• [Provided text]
- - - - -

Thanks so much for posting our side of the nursing issue. Actually this is a great board for this to be posted on.

As an RN, I used to work all over the hospital - I was a Per Diem "Float" which ment I worked everywhere from ER to Med/Surg. Let me give all you pre's a hint. Yes, you should expect good medical care from the time you walk into the door until the time you are discharged - THAT IS YOUR PATIENT RIGHT.
In fact, all hospitals under JAHCO are required to give you that in writing (I know we do - they are bright yellow papers with tiny tiny little printing, lol).

If you feel you are being ignored, neglected, have a problem, etc... if you have tried to get help from your nurse to no avail, then please, please, don't wait to be discharged before venting your frustration. Take action. Pick up that phone, dial operator and ask to see the floor/Department Manager, the director of Nurses, the Patient Care Coodinator (if your hospital has one, most do) or all three, and immediately. If it's at night - ask for the nursing supervisor on duty - there is always at least one. Tell them what has been going on and you want an immediate solution to what ever the problem is. You will get action, and right away if it's at all within their power. Now I am not talking about asking for a drink of water, but that also is important, I am talking about issues like nausea, pain control, bleeding, etc...

I have never knowingly ignored or neglected a patient of mine. Pam is right. The current shortage and understaffing by hospitals has just about driven me from the profession also. I now spend half my shift doing paperwork, dealing with physicians or other departments over dumb issues that could be time better spent with my doing direct patient care (after all that's why I chose this job). Unless your an nurse you have no idea the paperwork involved for each and every patient, and as an Charge RN - it's even a worse nightmare. I now work strictly as a unit based per diem RN on a Telemetry floor (PICU) for adults. I work part time cause I can't take the stress any more.

I empathise with all of you - I have also been that patient, but lucky for me, I got wonderful care during my stay. And as a nurse, I have always gotten good care for my family because I have intervened before a problem has gotten too far out of hand.

- - - - -

• [Pixel coordinate grounding data]
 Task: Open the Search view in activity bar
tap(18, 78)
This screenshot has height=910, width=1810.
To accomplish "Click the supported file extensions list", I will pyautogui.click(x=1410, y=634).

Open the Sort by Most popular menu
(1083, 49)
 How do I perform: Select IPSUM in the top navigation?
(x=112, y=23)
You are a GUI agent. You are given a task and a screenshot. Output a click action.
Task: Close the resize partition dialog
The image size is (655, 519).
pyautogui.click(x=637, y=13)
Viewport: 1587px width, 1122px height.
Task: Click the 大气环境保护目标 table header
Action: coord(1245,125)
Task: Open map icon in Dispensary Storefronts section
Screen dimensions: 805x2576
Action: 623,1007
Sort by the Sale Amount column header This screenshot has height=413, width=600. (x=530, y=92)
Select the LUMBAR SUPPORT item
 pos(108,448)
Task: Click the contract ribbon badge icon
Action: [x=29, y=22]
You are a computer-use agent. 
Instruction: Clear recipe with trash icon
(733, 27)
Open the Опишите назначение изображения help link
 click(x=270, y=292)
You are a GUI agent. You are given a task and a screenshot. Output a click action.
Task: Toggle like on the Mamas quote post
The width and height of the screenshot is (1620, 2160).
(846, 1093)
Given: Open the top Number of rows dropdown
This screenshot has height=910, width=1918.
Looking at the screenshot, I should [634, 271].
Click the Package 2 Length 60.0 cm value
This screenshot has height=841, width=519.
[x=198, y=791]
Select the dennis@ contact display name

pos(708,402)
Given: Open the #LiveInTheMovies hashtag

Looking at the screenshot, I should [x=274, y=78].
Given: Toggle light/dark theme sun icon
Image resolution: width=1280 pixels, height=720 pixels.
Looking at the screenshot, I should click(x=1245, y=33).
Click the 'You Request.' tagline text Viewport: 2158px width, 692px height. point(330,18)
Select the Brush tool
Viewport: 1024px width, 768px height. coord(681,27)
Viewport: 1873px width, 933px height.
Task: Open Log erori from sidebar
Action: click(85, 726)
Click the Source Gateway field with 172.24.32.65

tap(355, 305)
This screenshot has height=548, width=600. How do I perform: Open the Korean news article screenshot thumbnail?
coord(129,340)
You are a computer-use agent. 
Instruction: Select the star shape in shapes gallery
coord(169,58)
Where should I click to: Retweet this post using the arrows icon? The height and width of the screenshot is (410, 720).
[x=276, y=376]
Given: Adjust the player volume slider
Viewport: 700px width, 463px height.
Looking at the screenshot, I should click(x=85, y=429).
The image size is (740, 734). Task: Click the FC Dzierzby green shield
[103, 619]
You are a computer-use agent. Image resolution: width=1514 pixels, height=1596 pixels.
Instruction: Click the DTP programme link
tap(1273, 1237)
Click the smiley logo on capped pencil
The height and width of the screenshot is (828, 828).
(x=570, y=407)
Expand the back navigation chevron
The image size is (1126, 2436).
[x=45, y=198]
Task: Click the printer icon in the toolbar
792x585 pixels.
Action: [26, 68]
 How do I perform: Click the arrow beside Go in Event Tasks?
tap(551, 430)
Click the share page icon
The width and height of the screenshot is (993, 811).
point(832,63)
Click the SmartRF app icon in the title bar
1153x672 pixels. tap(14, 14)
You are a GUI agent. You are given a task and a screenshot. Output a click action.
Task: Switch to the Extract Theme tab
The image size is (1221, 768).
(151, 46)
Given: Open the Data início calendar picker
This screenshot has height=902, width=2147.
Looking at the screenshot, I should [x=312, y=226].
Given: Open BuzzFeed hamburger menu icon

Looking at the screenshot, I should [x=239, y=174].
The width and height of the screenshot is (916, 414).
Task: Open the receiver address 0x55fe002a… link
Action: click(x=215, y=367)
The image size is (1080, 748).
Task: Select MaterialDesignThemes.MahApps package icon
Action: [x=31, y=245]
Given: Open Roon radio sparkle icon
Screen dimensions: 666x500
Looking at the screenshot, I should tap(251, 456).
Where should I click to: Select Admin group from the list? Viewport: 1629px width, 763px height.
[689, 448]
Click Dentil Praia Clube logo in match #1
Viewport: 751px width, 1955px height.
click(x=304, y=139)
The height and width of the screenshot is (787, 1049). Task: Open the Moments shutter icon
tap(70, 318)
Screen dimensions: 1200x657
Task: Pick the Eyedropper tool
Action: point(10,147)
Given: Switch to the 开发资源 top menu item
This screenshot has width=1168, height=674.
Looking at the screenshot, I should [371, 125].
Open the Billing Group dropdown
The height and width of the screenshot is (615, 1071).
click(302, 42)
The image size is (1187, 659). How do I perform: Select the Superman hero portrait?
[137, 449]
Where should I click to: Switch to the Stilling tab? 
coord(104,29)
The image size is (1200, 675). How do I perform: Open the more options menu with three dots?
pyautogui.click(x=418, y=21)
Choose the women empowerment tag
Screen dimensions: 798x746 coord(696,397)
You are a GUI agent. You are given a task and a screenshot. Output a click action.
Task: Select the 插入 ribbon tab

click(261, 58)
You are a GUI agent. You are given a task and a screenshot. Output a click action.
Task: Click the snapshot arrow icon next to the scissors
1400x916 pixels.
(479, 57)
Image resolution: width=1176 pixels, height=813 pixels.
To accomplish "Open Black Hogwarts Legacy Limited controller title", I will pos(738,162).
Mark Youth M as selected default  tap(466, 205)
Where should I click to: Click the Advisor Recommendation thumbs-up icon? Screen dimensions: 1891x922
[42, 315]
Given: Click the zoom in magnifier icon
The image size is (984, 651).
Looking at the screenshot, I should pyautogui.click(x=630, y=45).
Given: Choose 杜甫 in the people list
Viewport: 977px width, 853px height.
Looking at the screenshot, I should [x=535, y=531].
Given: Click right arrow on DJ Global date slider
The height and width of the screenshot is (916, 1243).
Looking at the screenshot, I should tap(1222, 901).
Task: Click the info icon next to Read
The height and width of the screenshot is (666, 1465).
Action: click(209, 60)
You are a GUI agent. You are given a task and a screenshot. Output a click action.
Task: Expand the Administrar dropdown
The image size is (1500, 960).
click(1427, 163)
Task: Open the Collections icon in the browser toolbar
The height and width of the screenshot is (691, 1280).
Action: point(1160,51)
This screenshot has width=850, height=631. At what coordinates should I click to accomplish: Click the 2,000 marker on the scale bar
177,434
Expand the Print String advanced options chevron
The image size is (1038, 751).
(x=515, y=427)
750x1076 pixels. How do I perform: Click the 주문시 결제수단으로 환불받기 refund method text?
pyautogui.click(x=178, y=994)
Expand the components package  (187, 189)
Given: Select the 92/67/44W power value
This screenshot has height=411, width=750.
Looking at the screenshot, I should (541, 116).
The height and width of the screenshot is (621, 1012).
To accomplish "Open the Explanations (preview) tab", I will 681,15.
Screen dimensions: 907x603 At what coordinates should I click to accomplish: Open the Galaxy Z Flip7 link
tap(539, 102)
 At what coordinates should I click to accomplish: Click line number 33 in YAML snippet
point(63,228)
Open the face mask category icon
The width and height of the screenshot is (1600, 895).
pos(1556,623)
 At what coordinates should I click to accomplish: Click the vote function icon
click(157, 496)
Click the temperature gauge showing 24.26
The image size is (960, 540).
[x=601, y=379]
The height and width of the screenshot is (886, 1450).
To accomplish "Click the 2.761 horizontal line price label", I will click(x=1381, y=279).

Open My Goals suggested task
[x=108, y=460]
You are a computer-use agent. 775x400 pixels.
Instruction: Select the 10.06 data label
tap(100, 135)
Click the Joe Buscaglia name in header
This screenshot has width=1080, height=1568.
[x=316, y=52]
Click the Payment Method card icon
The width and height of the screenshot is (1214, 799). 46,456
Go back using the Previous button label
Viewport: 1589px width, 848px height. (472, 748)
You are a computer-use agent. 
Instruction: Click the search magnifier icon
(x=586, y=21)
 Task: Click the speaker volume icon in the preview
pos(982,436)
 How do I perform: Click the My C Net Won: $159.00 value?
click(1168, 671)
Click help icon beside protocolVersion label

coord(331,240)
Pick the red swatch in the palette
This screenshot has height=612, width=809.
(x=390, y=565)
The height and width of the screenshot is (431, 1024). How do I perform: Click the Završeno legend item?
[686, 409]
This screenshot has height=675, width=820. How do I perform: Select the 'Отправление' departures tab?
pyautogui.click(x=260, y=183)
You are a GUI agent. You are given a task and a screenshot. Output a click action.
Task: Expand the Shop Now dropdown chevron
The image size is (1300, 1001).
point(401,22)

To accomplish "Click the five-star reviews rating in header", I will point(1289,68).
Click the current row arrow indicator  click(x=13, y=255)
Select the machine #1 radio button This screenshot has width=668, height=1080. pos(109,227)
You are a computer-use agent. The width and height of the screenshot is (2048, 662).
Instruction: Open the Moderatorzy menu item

- - - - -

• [What you will do]
A – Repeat the portion of the nurse's post starting at "As an RN, I" and ending at "YOUR PATIENT RIGHT.".
B – In one to three sentences, explain what reason the nurse's post gives for the writer's family always having received good care.

• [Solutions below]
A –
As an RN, I used to work all over the hospital - I was a Per Diem "Float" which ment I worked everywhere from ER to Med/Surg. Let me give all you pre's a hint. Yes, you should expect good medical care from the time you walk into the door until the time you are discharged - THAT IS YOUR PATIENT RIGHT.

B – The post attributes this to the writer's work as a nurse, which allowed the writer to intervene before a problem got too far out of hand.